El Director Jorge de Giobbi descartó que el servicio de salud mental se encuentre desbordado, aunque reconoció un aumento significativo de situaciones vinculadas a pacientes judiciales y adicciones, lo que genera presión sobre el sistema.
Según explicó, el área de internación psiquiátrica, ubicada en la intersección de Lavalleja e Instrucciones, funciona con distintos perfiles de pacientes: casos agudos, judiciales, crónicos descompensados y personas con consumo problemático de sustancias. Sin embargo, aseguró que la ocupación actual está por debajo de la capacidad instalada.
Tenemos un promedio de internación de entre cinco y seis pacientes, cuando contamos con once camas”, afirmó.
No obstante, puntualizó que el verdadero problema radica en la llegada de casos que no corresponden estrictamente al servicio. “Está desbordado de situaciones judiciales y de adictos, cuando no es un servicio para eso”, indicó.
En ese sentido, cuestionó resoluciones judiciales que derivan pacientes al hospital por períodos prolongados, incluso sin condena, lo que según señaló, desvirtúa el rol del área de salud mental. Ante esta situación, adelantó que solicitarán instancias de diálogo para revisar estos procedimientos.
OBRAS Y REESTRUCTURA.
El jerarca anunció además una serie de obras para modernizar la sala de psiquiatría del hospital de Fray Bentos, que implicarán mejoras en infraestructura y capacidad.

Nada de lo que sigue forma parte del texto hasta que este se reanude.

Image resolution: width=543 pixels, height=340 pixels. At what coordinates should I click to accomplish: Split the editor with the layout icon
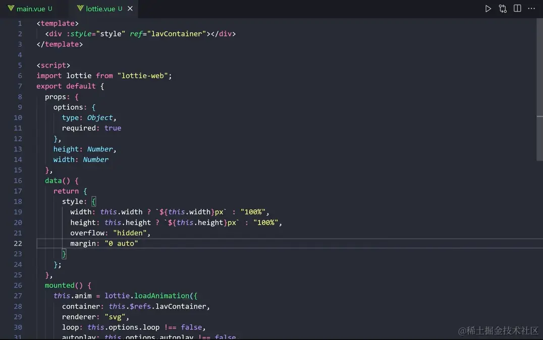point(517,8)
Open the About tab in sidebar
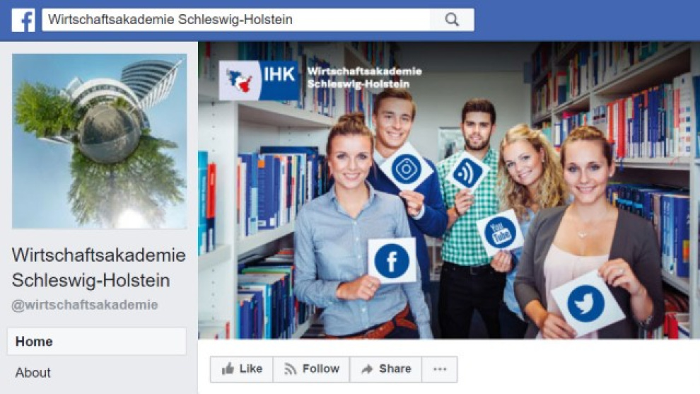Image resolution: width=700 pixels, height=394 pixels. tap(33, 373)
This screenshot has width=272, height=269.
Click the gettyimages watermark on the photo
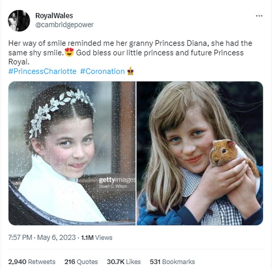tap(117, 180)
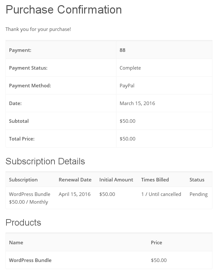The width and height of the screenshot is (217, 272).
Task: Click the Products section heading
Action: (23, 222)
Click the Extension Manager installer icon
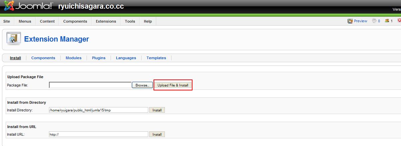The height and width of the screenshot is (146, 401). [14, 39]
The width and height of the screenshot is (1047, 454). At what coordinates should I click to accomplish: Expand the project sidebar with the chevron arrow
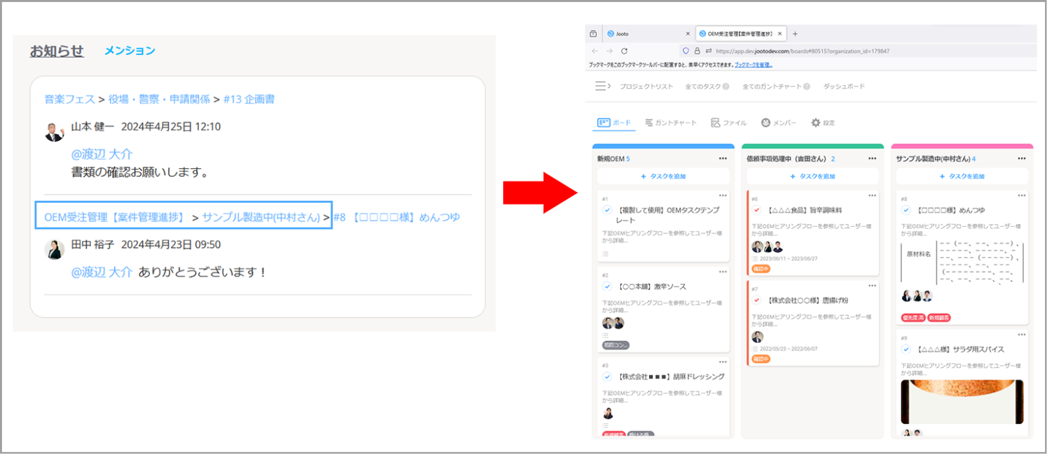point(610,86)
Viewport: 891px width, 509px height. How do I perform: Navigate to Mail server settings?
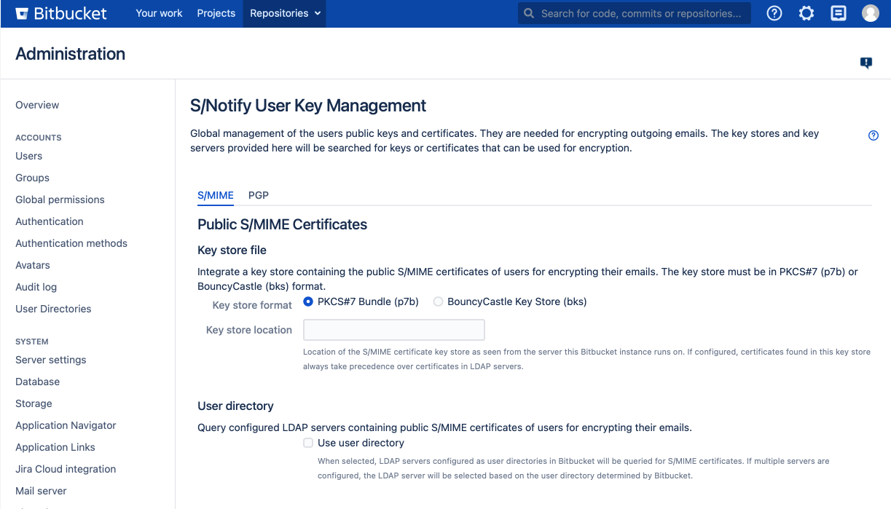[41, 491]
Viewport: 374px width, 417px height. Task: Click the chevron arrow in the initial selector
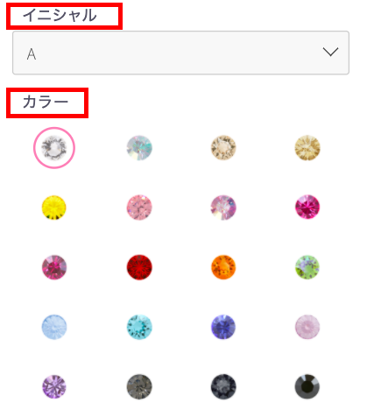point(330,52)
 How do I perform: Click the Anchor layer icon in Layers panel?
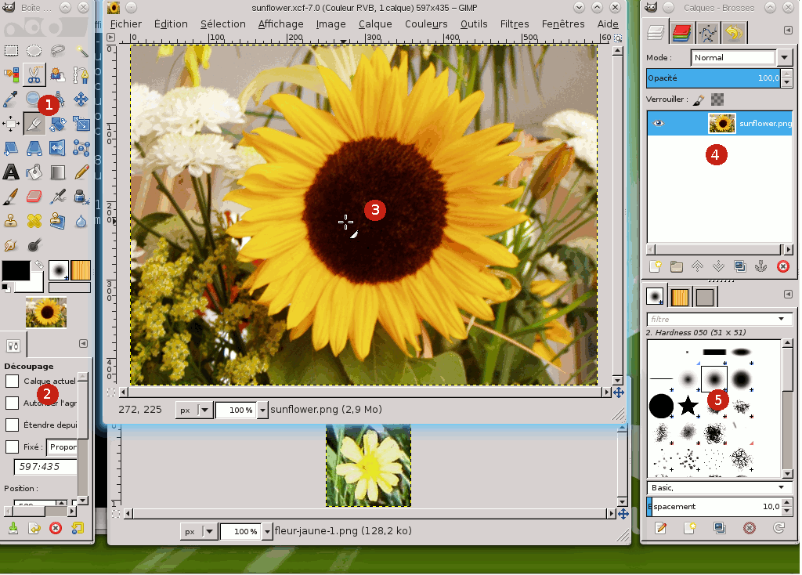760,266
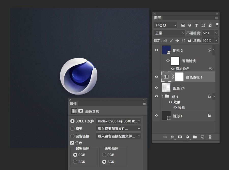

Se prevé aumentar de 11 a 13 camas, incorporar baños dentro de la sala y mejorar las condiciones de internación.
La reforma demandará entre cinco y seis meses, período durante el cual los pacientes serán trasladados a otra dependencia, Casa Cuna, en acuerdo con INAU.
CAMBIO DE MODELO DE ATENCIÓN.
Otro de los cambios relevantes será la reorganización del sistema de atención en salud mental para pacientes con adicciones.
El hospital dejará de gestionar directamente el área ambulatoria, consultas con psicólogos, psiquiatras y asistencia social, que pasará a depender de la Red de Atención Primaria (RAP), en línea con directivas de la Administración de los Servicios de Salud del Estado.
Esto implica un cambio de enfoque: del modelo hospitalario hacia uno comunitario, con mayor presencia en policlínicas barriales y atención domiciliaria, buscando evitar la agudización de pacientes crónicos.